PROBLEM STATEMENT: Quote the full listing word for word.

DATASET EXTRACT:
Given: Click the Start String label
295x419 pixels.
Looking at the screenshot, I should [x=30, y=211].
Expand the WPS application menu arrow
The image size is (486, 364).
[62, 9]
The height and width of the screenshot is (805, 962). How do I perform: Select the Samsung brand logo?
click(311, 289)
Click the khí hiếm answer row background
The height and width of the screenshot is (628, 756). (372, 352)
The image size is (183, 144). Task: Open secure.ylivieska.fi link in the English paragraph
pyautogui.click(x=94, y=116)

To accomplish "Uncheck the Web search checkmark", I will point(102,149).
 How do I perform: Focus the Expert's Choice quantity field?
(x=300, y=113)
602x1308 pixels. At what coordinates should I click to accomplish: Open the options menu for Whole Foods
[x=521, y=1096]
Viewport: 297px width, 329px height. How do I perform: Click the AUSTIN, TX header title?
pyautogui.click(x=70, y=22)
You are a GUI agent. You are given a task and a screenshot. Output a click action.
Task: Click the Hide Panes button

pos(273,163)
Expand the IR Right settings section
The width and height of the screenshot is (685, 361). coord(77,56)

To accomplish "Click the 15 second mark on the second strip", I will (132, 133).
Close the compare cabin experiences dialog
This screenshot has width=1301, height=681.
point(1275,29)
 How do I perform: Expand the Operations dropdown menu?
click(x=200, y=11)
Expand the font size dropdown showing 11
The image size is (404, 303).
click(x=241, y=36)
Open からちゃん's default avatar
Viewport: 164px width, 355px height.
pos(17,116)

EXERCISE SOLUTION:
Given: Click the Start String label
295x419 pixels.
Looking at the screenshot, I should [x=30, y=211].
Expand the WPS application menu arrow
The image size is (486, 364).
[62, 9]
The height and width of the screenshot is (805, 962). How do I perform: Select the Samsung brand logo?
click(311, 289)
Click the khí hiếm answer row background
The height and width of the screenshot is (628, 756). (372, 352)
The image size is (183, 144). Task: Open secure.ylivieska.fi link in the English paragraph
pyautogui.click(x=94, y=116)

To accomplish "Uncheck the Web search checkmark", I will point(102,149).
 How do I perform: Focus the Expert's Choice quantity field?
(x=300, y=113)
602x1308 pixels. At what coordinates should I click to accomplish: Open the options menu for Whole Foods
[x=521, y=1096]
Viewport: 297px width, 329px height. How do I perform: Click the AUSTIN, TX header title?
pyautogui.click(x=70, y=22)
You are a GUI agent. You are given a task and a screenshot. Output a click action.
Task: Click the Hide Panes button

pos(273,163)
Expand the IR Right settings section
The width and height of the screenshot is (685, 361). coord(77,56)

To accomplish "Click the 15 second mark on the second strip", I will (132, 133).
Close the compare cabin experiences dialog
This screenshot has width=1301, height=681.
point(1275,29)
 How do I perform: Expand the Operations dropdown menu?
click(x=200, y=11)
Expand the font size dropdown showing 11
The image size is (404, 303).
click(x=241, y=36)
Open からちゃん's default avatar
Viewport: 164px width, 355px height.
pos(17,116)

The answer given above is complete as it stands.